* _Written request_: Quote the lines from the one containing "The width and" through the one containing "pos(637,171)", inclusive, exactly as they appear in the records.

* _Provided data_:
▶

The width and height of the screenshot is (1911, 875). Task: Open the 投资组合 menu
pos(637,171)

◀
▶

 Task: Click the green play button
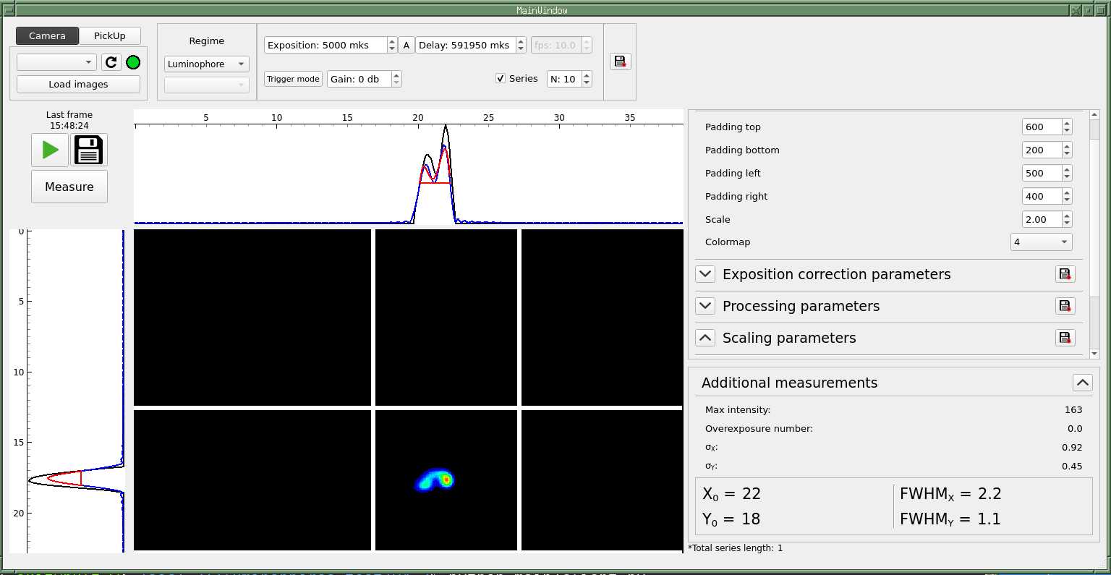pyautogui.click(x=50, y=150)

◀
▶

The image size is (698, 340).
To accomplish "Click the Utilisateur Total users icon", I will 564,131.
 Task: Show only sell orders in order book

◀

* _Completed task_:
The width and height of the screenshot is (1911, 875). Task: Open the 投资组合 menu
pos(637,171)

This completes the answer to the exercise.